The hemp hearts are great to sprinkle into shakes, oatmeal, yogurt... While hemp seeds are a bit tougher to eat so you are better off blending them.


Why soak nuts and seeds?

Soaking nuts and seeds beings the sprouting process. This increases enzyme activity, improves absoprtion of its nutritions, and increases digestibility.  The nutrients significantly increase once the sprouting process being.




Day 2 - CLEAN Nutrition for 30 Days

Eating CLEAN is easy. It does take a bit of practice in the beginning and some getting used to, but it's well worth the benefits.  Organization is key.  If you are not organized and don't have CLEAN food accessible, you'll likely grab that muffin or burger because it's quick and available.  I usually go to the market on the weekend. When I get home, I clean my vegetables, cut them and prepare them for the week.  I typically eat at work, so I pack my breakfast and lunch in the morning - much of the final prep is done the night before.

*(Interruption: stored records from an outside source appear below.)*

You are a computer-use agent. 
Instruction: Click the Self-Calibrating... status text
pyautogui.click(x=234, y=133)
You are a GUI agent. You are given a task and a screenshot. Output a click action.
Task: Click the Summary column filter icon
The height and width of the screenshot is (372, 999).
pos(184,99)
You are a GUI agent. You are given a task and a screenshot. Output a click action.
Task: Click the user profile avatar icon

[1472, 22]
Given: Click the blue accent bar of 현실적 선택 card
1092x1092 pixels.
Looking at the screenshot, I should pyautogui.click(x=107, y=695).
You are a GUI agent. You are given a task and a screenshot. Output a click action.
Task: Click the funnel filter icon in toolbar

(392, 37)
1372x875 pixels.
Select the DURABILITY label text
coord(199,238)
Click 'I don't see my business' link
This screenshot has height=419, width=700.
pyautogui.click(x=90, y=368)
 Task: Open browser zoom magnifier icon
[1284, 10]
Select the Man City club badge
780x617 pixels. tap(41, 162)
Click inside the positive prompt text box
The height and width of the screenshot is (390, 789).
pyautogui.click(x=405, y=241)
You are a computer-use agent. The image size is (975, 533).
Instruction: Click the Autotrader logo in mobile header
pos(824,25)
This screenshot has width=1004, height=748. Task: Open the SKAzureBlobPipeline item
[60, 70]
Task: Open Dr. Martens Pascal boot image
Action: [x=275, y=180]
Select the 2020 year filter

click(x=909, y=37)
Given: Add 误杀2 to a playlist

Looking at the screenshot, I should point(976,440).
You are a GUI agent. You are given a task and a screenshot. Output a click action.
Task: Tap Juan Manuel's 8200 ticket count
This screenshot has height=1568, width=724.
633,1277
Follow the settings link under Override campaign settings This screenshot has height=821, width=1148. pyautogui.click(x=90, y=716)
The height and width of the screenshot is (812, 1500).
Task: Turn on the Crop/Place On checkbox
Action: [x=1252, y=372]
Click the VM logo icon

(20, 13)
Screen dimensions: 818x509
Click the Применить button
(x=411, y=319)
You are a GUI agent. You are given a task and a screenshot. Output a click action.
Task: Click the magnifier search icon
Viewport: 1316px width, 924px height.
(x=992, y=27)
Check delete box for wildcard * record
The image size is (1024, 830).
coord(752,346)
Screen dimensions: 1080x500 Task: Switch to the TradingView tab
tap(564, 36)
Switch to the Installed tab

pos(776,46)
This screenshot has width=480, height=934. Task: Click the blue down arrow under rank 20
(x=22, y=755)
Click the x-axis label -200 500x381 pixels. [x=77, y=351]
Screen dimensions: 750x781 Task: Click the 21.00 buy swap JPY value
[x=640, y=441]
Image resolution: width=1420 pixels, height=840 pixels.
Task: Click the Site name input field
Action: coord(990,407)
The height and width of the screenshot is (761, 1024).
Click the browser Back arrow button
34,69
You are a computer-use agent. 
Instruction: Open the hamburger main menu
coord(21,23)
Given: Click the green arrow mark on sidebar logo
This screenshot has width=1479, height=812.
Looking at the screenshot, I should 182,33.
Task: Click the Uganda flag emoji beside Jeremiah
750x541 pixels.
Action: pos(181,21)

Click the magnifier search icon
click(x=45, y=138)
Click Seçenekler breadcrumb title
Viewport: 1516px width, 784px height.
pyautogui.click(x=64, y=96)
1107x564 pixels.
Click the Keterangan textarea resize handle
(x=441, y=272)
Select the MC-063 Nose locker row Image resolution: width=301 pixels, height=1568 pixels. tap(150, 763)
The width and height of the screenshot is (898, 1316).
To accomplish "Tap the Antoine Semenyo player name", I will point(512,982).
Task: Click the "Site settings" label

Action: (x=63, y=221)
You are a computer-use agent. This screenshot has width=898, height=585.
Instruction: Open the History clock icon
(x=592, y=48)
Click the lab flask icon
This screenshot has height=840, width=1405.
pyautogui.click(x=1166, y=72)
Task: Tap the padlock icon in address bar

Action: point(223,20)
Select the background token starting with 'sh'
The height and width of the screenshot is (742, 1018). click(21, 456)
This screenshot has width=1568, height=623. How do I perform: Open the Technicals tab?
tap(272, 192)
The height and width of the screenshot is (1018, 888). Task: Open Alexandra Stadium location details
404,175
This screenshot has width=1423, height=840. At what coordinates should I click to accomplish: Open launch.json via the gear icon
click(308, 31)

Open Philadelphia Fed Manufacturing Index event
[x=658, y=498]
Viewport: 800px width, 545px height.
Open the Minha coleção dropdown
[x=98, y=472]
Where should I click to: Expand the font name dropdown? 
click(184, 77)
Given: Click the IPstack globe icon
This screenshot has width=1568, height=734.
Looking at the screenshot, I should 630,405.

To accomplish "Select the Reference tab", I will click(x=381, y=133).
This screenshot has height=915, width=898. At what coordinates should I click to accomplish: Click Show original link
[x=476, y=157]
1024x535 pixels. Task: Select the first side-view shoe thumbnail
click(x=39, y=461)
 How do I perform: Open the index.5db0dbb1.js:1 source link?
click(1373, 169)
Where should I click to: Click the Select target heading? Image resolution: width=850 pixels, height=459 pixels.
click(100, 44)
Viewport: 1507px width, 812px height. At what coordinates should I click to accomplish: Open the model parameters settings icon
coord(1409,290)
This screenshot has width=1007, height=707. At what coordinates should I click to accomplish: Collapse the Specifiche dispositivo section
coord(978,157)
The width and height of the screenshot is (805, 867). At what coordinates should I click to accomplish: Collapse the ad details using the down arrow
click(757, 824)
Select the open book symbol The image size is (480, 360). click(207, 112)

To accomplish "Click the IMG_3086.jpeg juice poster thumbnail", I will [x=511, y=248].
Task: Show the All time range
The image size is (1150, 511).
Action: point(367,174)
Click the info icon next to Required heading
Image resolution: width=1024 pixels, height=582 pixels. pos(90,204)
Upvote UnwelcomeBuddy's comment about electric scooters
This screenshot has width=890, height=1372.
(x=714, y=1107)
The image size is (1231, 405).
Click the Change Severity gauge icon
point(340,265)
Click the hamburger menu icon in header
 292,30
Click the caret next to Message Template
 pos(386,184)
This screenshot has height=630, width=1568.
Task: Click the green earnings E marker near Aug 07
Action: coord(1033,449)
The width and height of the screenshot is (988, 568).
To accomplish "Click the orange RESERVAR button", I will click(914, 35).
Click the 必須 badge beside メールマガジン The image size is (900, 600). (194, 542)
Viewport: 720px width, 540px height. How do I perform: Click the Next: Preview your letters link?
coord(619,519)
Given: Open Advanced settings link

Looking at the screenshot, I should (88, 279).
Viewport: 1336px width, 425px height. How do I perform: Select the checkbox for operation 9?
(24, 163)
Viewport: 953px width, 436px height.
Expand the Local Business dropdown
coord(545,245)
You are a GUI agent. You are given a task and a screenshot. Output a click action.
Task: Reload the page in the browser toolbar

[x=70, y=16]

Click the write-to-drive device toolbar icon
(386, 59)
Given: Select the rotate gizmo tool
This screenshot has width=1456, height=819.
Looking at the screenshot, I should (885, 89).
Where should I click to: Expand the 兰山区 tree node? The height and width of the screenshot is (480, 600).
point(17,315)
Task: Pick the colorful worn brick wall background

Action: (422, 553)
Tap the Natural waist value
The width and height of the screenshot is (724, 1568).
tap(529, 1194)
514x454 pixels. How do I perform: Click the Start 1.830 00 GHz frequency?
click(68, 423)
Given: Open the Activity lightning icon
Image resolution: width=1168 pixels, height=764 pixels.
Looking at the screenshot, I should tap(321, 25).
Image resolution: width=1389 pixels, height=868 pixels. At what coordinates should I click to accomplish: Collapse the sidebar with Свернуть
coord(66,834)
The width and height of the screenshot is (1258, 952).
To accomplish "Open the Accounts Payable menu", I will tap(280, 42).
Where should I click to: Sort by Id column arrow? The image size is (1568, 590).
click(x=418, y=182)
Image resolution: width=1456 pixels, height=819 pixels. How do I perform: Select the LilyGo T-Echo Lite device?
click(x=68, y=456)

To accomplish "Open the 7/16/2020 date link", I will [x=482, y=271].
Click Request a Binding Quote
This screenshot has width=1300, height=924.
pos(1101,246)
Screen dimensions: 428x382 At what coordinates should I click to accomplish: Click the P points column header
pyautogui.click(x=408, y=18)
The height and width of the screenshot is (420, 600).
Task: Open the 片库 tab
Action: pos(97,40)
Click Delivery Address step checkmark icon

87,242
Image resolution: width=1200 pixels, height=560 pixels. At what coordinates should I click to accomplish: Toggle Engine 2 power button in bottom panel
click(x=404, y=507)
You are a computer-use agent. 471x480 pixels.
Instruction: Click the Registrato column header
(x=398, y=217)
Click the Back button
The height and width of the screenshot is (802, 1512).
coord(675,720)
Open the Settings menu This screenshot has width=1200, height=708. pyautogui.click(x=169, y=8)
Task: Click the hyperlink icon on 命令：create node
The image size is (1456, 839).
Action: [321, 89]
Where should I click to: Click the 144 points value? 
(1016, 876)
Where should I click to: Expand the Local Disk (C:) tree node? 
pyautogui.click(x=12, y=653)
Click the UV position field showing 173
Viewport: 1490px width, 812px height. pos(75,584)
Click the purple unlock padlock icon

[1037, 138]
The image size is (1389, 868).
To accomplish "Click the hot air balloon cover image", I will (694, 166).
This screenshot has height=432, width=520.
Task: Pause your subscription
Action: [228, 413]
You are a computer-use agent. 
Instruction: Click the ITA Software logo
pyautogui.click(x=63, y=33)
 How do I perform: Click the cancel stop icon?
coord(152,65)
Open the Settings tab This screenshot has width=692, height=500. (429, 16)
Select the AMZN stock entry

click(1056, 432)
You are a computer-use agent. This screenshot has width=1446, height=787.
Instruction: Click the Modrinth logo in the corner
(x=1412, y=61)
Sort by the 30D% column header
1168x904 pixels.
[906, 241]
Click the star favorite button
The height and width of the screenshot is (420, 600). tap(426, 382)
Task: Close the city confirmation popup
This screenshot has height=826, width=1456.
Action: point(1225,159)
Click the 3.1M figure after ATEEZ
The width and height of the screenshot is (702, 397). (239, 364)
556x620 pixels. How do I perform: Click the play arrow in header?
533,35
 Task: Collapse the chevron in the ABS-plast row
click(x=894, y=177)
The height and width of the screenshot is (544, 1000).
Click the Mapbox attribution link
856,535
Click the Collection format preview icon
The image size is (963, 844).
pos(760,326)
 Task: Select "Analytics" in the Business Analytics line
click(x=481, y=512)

Green Shake. 1 cucumber, handful of spinach, 1/2 apple, 1/2 lemon, handful of parsley

Cucumber and avocado mash on one gluten-free toast.  This was the first time I had this and may I say DELICIOUS!! I diced up about 1/4 cup of cucumber, mashed in half an avocado and added a dash of Bragg Liquid Aminos.  Bragg Liquid Aminos contains 16 amino acids - the building blocks to protein. It tastes like tamari or soya sauce.

7 x 7 tea: This tea contains 49 herbs.


High energy salad. 

- Mixed greens, parsley, cilantro, mint, basil, 1/2 avocado, 1 tomato, sesame seeds, drizzled avocado oil.  I had a burst of energy after having the salad.  It’s full of nutrients, such as vitamin C, vitamin A, iron, fiber, calcium and manganese.


Lentil soup.

- Lentils are an excellent source of fibre.  In addition to lowering cholesterol, lentils also help manage blood sugar levels. They are also source of folate (folic acid) and tryptophan, which is an amino acid that helps manage appetite.


Lentil soup (It was that good!)

Rice crackers with homemade nut spread: sunflower seeds, hemp seeds, sesame seeds, parsley, onion and garlic.

7 x 7 tea

I had hot and room temperature water throughout the day.